Shareholder liability in case of accidents
In the case of Billy who died while on his job, the shareholders are not personally liable for his death as this was just an accident. The USM is a legal entity and therefore its shareholders are not personally liable for the responsibility of the company. When it comes to shareholders, limited liability means that they are only liable to the extent of their capital contributions and do not have any personal liability towards the company’s responsibilities and debts. In the event that the death of Billy was not accident rather an intentional act, then the shareholders could have been personally liable for his death, in this case, according to the rule of limited liability of shareholders, the death of Billy is the responsibility of the company and shareholders cannot be held liable (Cheeseman, 2013).

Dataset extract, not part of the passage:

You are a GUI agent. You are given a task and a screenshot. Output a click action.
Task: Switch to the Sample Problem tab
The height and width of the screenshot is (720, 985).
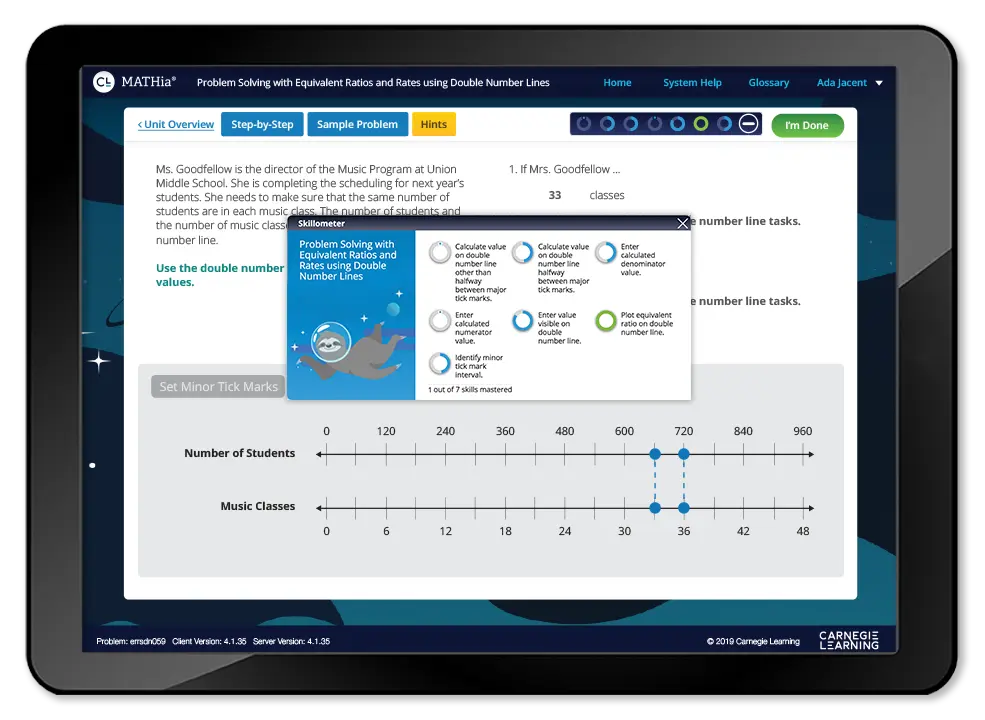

Qualification for the intrastate offering exemption
McDonald Investment Company does not qualify for the intrastate offering exemption from registration. Though most of the requirements for the intrastate exemption were met, (the company was a resident of Minnesota, its principal place of business was in Minnesota and more than 80% of its assets and revenues were derived in Minnesota) it still did not meet one of the key principals that states that at least 80% of the proceeds from the offering must be invested in the state in order to qualify for an exemption. In the case of McDonald Investment Company, their proceeds from securities issues were invested in real estate loans and other assets but outside of the state of Minnesota and due to this fact, it makes the company unqualified for an exemption from registration for an intrastate offering (Sosin, 1964).
Cheeseman, H. R. (2013). Contemporary Business Law (8th ed.). Upper Saddle River: New Jersey: Pearson Prentice Hall.
Gregory, W. A., & Hurst, T. R. (2002). Unincorporated Business Associations, Including Agency, Partnership, and Limited Liability Companies: Cases and Materials.
Sosin, S. (1964). The Intrastate Exemption: Public Offerings and the Issue Concept. W. Res. L. Rev., 16, 110.